== Provided information ==

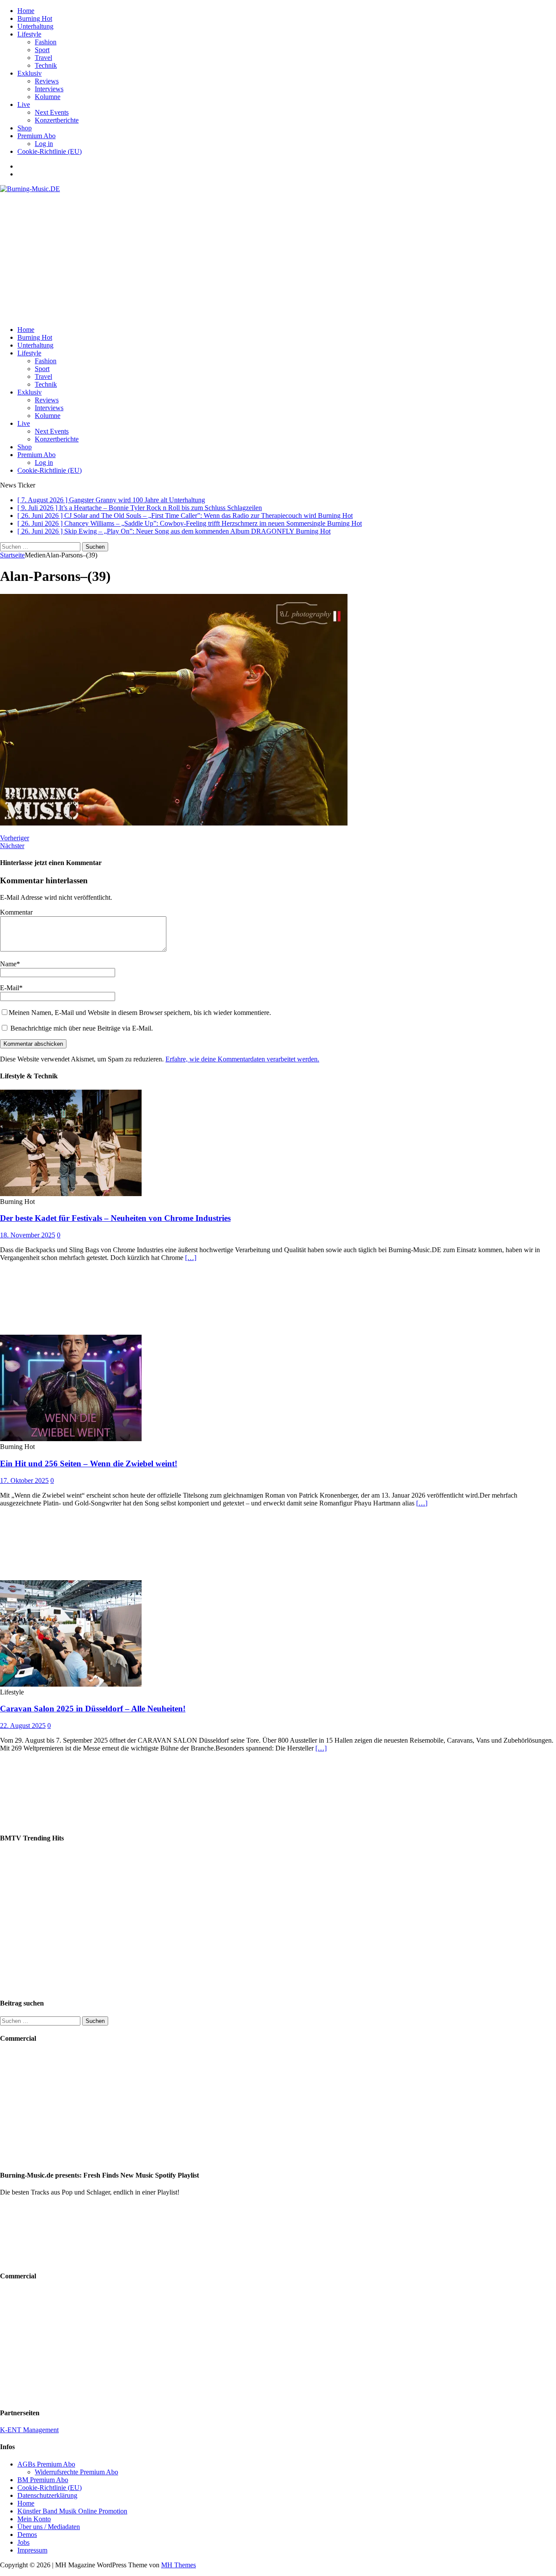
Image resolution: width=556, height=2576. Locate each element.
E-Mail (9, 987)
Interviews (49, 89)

===
== Provided information ==

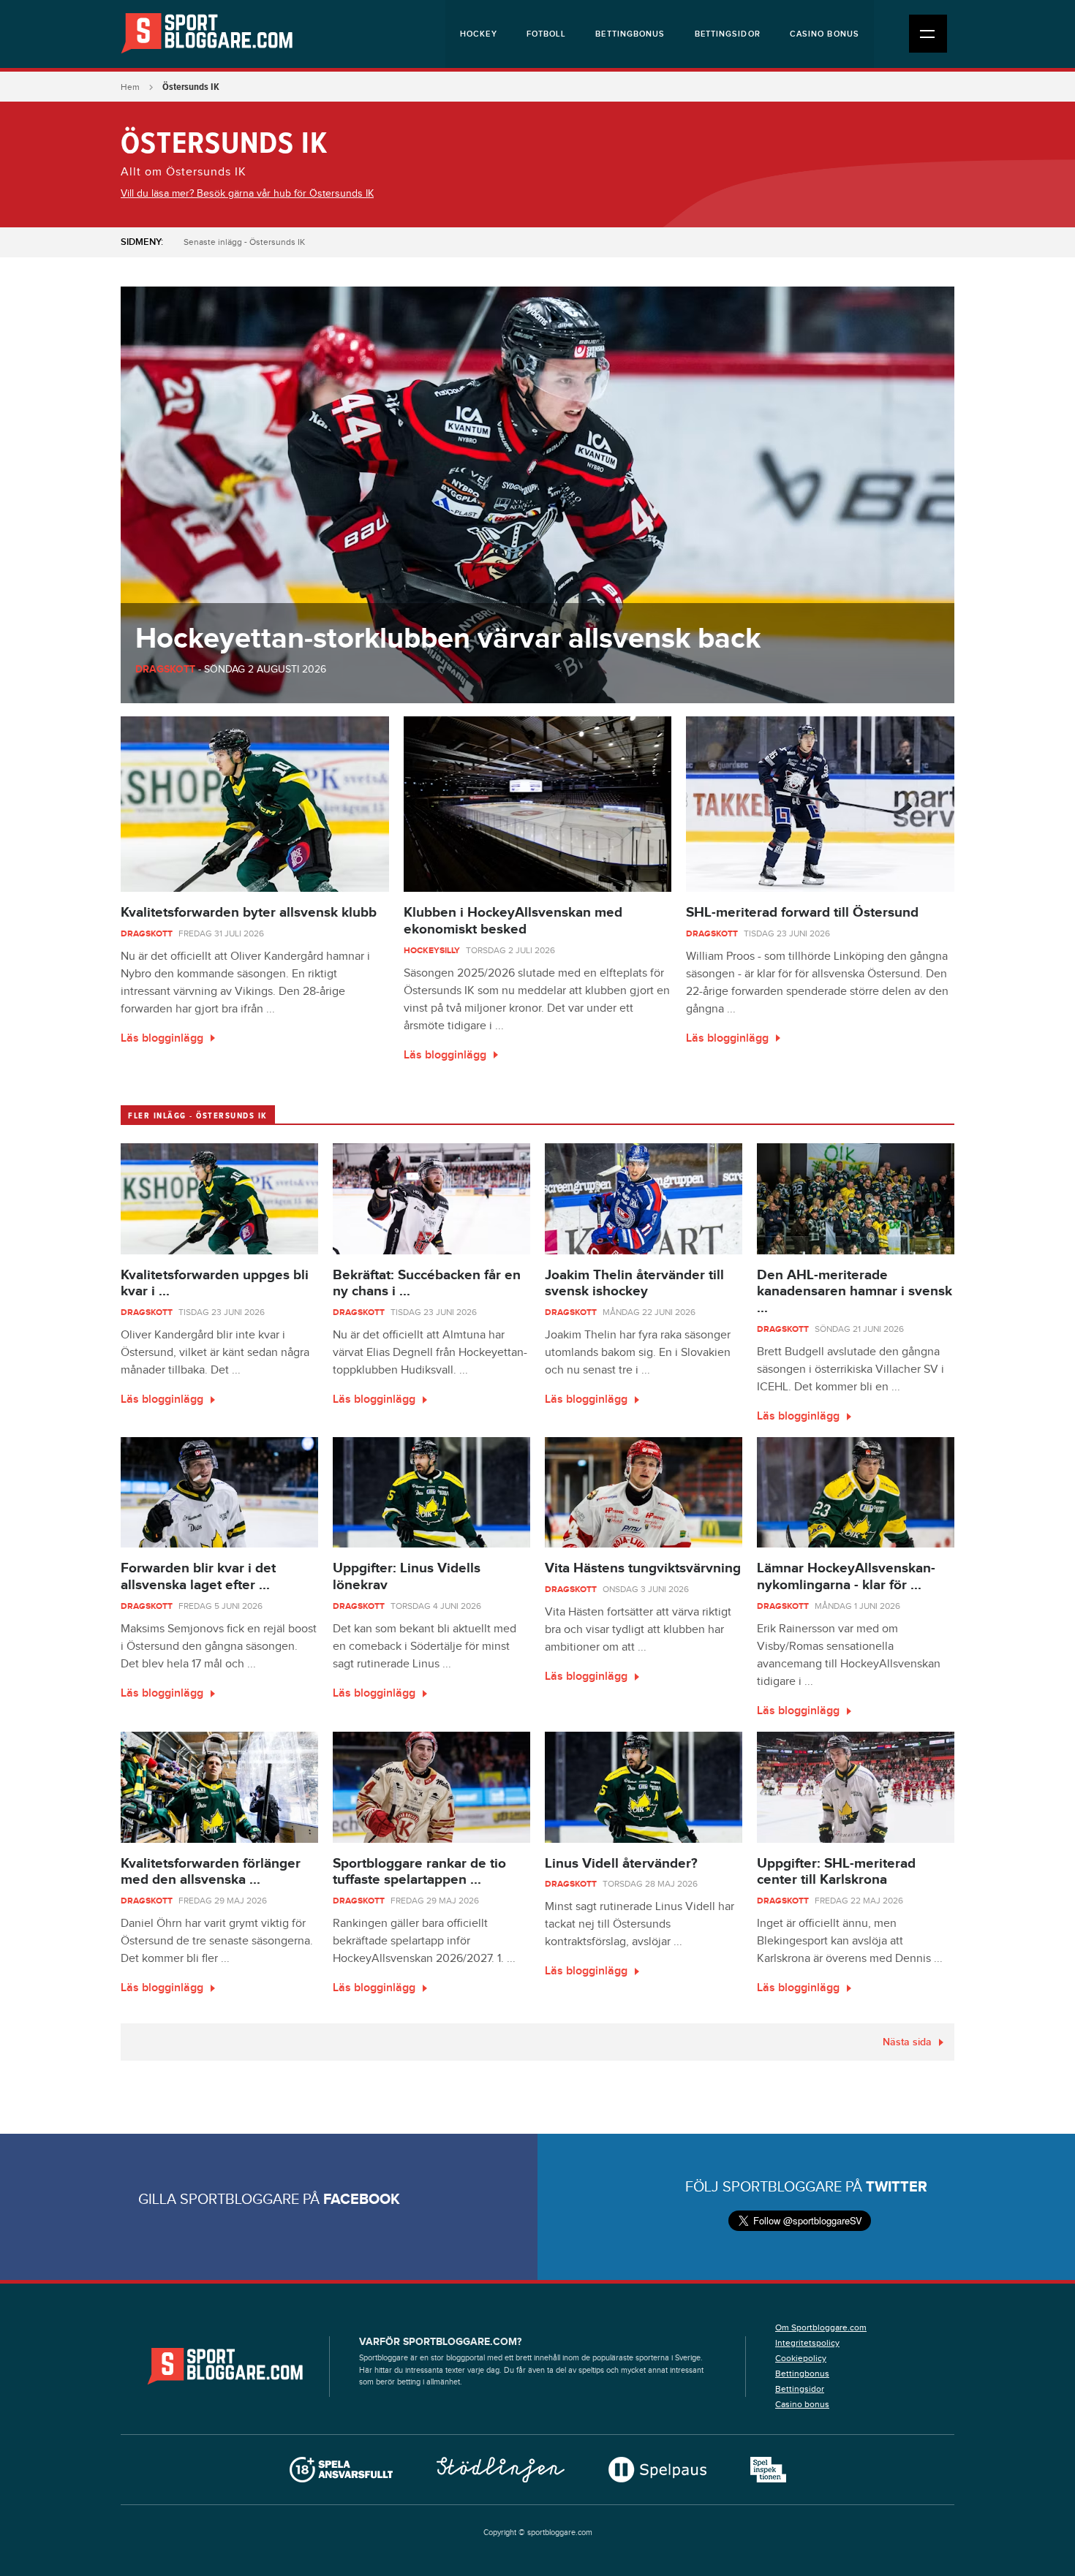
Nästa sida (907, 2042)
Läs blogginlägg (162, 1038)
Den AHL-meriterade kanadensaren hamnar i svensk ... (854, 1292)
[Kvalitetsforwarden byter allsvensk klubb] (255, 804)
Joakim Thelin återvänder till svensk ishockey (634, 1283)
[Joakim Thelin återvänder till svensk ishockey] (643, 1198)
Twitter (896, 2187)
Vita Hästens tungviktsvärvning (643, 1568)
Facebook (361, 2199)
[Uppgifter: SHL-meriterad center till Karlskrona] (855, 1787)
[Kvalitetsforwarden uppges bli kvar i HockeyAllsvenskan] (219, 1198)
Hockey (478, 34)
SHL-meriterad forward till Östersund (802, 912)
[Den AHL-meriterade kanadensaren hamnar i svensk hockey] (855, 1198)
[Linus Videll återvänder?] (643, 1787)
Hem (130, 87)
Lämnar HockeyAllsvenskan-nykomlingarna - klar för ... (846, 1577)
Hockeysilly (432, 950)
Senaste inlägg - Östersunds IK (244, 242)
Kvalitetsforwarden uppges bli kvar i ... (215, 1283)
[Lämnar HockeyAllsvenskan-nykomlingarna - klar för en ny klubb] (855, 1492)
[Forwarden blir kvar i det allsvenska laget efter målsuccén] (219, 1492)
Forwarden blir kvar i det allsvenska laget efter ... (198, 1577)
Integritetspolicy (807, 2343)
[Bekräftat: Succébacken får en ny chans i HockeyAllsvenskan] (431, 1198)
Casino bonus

===
== Provided information ==

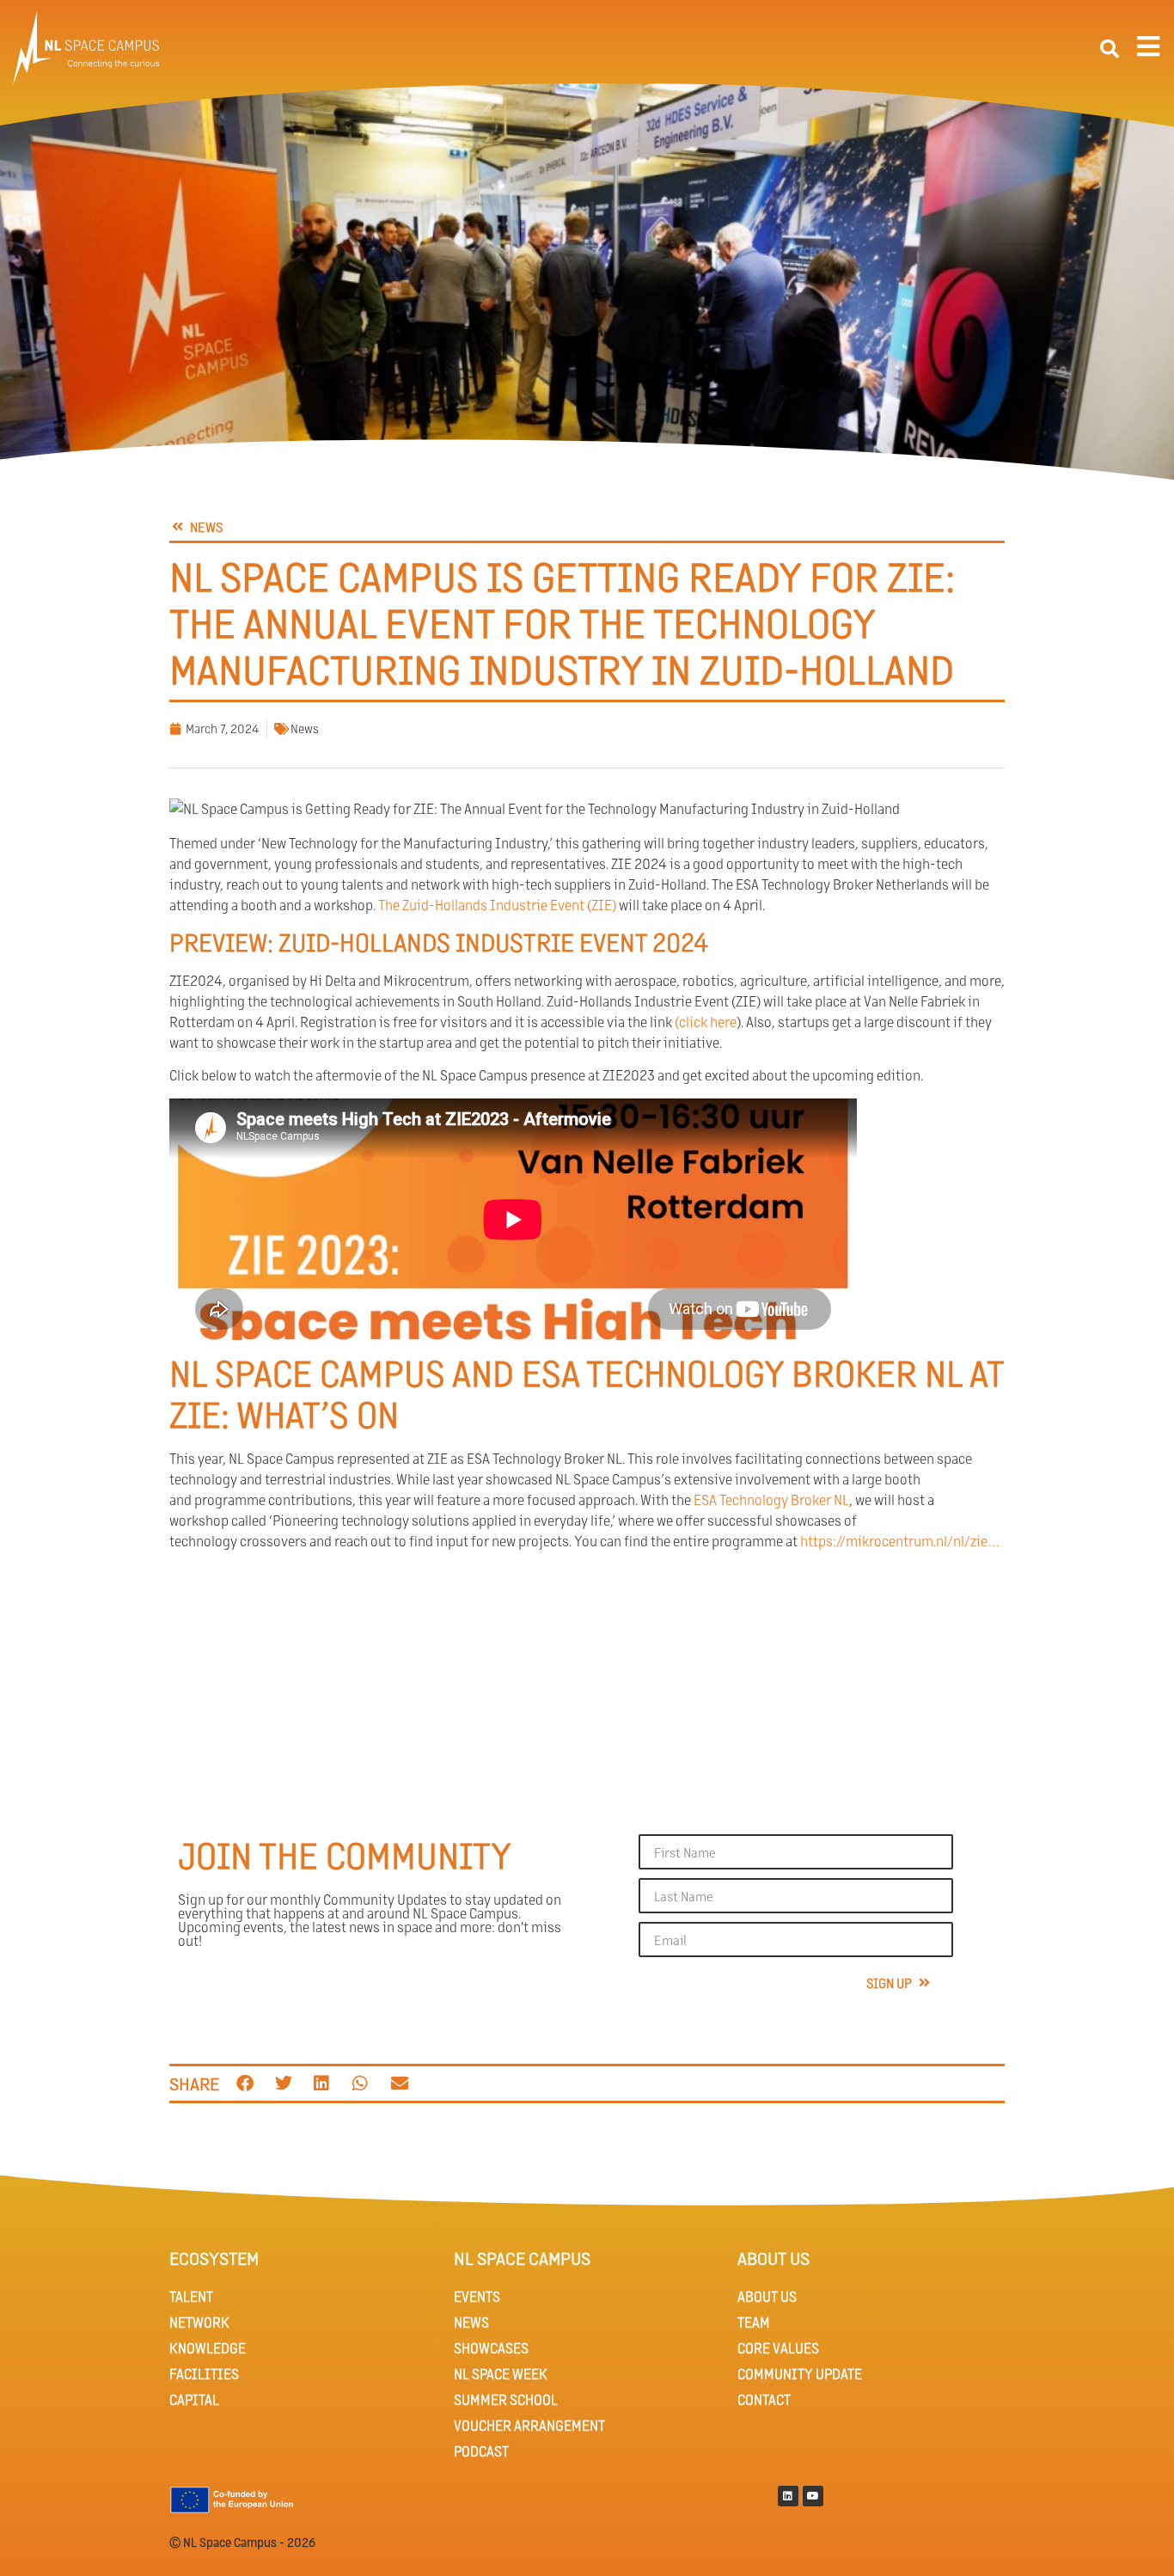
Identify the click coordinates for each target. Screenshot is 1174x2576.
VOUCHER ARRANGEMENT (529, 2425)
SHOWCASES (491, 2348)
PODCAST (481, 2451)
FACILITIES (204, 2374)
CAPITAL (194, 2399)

===

What lines in the material above contain the word "återvänder"? Copy them out.

* [Response]
Joakim Thelin återvänder till svensk ishockey (634, 1283)
[Joakim Thelin återvänder till svensk ishockey] (643, 1198)
[Linus Videll återvänder?] (643, 1787)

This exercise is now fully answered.